Moreover, unlike the 30s, the capitalist state can no longer base its control on its supposed generosity, through the creation of increased social protection for the unemployed; on the contrary, it is obliged to attack the ‘gains' of the Welfare State set up after the 1929 crisis, and perfected during the reconstr­uction period. The capitalist state can no longer afford the policies for mystifying the proletariat that have allowed it to ensure its domination up to now. In practice, the bourgeoisie is compelled to destroy the bases of its ideological control over the prolet­ariat.

4. The Question of war.

One of the characteristics of the 1930s was the preparation of the Second World War, on the one hand through an increase in military program, and on the other hand through the development of localized conflicts on the periphery, such as the conflict between Japan and China, the Italian invasion of Ethiopia, the war in Spain, Nazi Germany's Auschluss in Austria.

From this point of view, are we in the same situation as that which preceded the Second World War?

However, the increase in the military programs in recent years in all countries, and especially in the most powerful, the most heavily armed at the outset, shows that, as in the 30s, the pressure of the crisis pushes the bourgeoisie further into growing inter-imperialist tens­ions. Each bloc accelerates the reinforcement of its military arsenal.

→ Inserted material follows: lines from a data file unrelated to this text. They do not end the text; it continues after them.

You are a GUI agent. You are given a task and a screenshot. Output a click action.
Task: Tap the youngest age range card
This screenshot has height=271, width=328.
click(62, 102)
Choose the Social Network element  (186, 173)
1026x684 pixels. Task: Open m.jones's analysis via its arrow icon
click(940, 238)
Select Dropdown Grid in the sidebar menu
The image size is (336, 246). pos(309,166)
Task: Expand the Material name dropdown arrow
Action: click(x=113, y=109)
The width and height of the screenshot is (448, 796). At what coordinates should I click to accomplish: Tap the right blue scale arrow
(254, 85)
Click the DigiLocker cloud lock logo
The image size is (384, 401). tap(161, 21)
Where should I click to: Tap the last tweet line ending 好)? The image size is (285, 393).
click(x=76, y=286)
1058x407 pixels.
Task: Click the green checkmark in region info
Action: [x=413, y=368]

Moreover, certain conflicts at the periphery recall the ones which preceded the Second World War: the invasion of Afghanistan with the direct presence of 100,000 Russian soldiers the Israeli intervention in Lebanon to expel all soviet presence from the region, the diff­erent conflicts in Africa and Asia where the Russian bloc uses Cuban, Libyan or Vietnamese troops to fight its wars, and even the war between Iraq and Iran which has already pro­duced more than 300,000 dead and wounded, where Russia plays no direct role, but whose aim is to restore the western bloc's military potential weakened in Iran and is a response to Russia's offensive in Afghanistan.

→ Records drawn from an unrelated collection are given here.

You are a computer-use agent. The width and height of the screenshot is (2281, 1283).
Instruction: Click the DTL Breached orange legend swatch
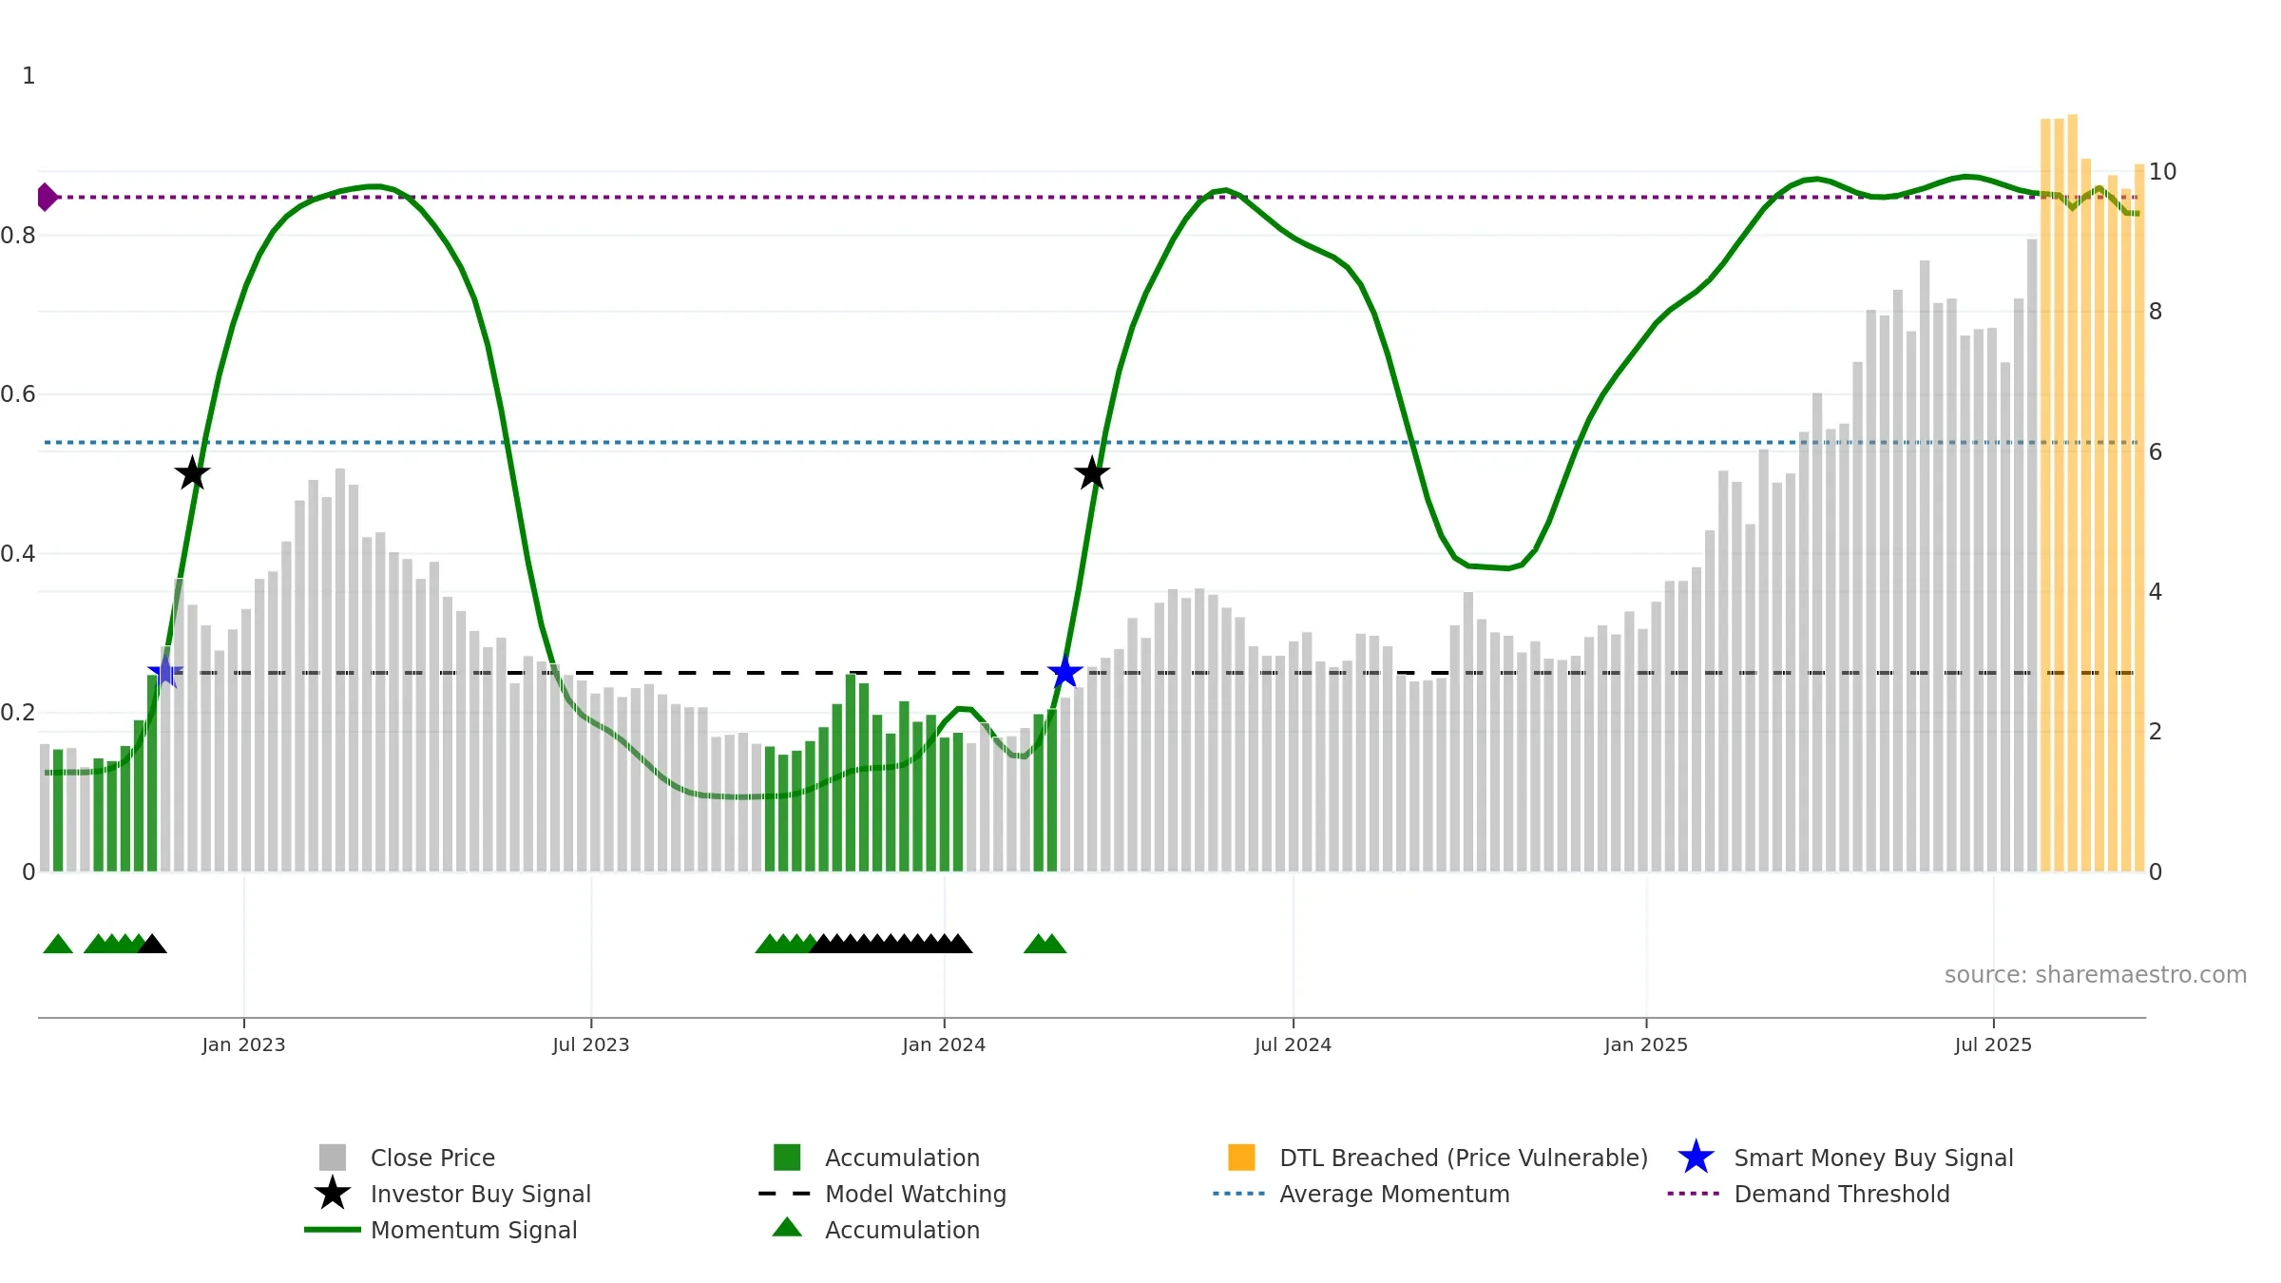pyautogui.click(x=1241, y=1158)
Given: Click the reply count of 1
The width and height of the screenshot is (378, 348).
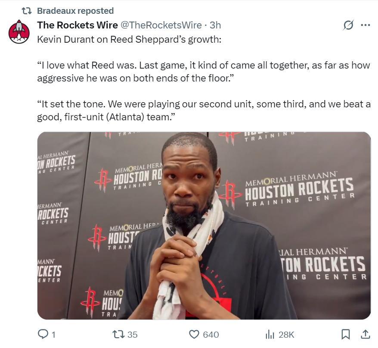Looking at the screenshot, I should click(53, 335).
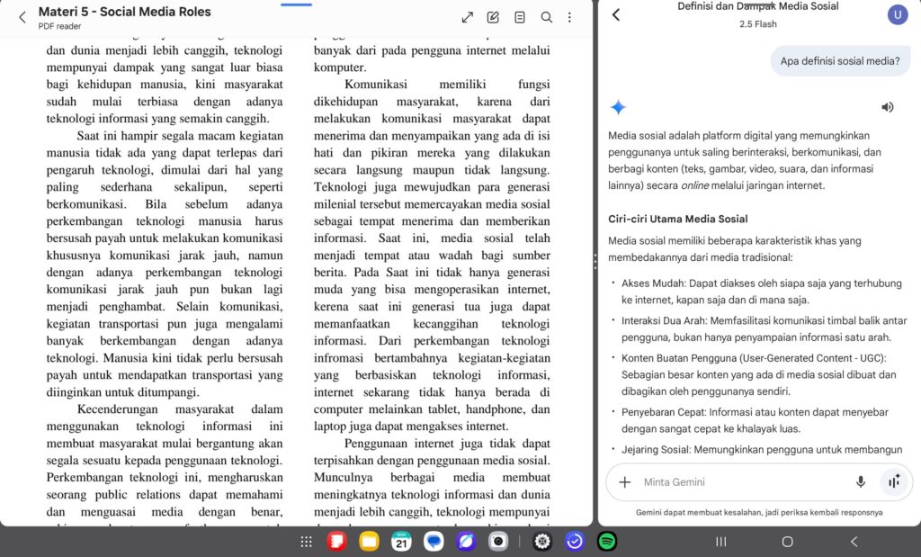Tap the split-screen divider handle
The height and width of the screenshot is (557, 921).
[595, 261]
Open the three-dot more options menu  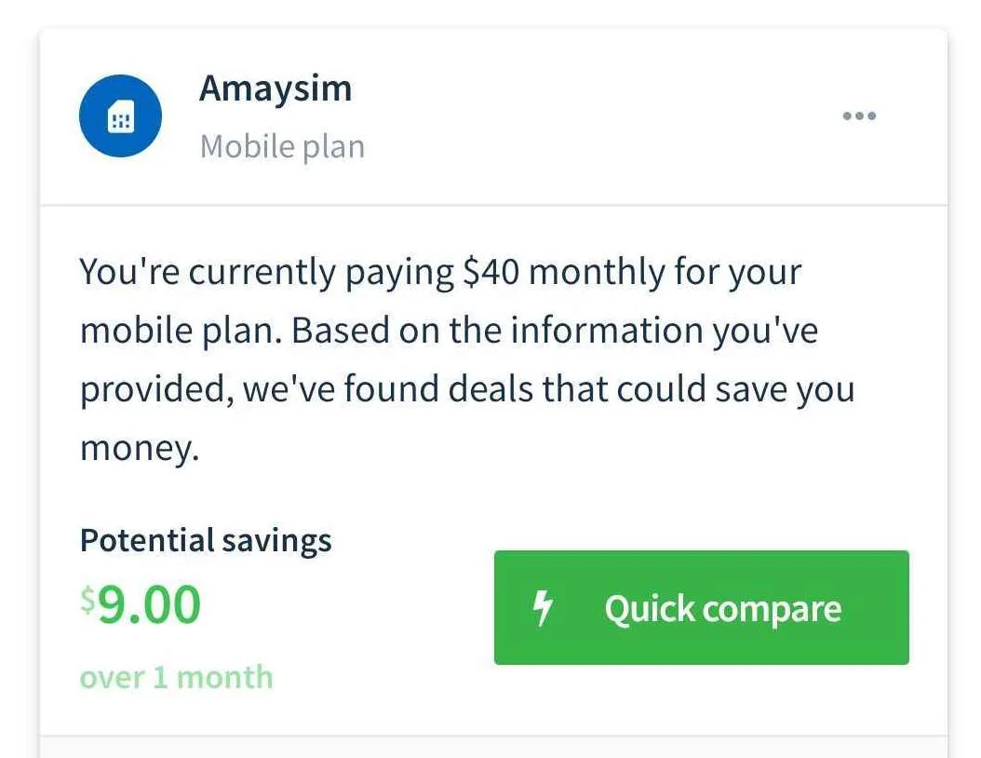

All these conflicts are the expression of real imperialist tensions which torture the world. However -- and here resides the whole difference between today and the 30s -- other open conflicts, like those in El Salvador and the Falklands, while they occur within the context of world imperialism, are not expressions of real inter-imperialist rivalries, whether local or global. These ‘wars' serve above all to feed the intensive propaganda campaigns which the bour­geoisie inflicts on the proletariat. And the sound of marching boots is amplified out of all proportion by the media, which bring the horrors of war to every home, sowing fears about a Third World War.

The events in Poland reveal the real aims of these campaigns. The strikes in Poland were the pretext for a hysterical propaganda in each bloc, Russia denouncing the West's ‘un­acceptable interference', the USA and its allies shrieking about the menace of a Russian invasion. Was history going to repeat itself? Would Poland be at the origin of the 3rd World War as it was at that of the 2nd?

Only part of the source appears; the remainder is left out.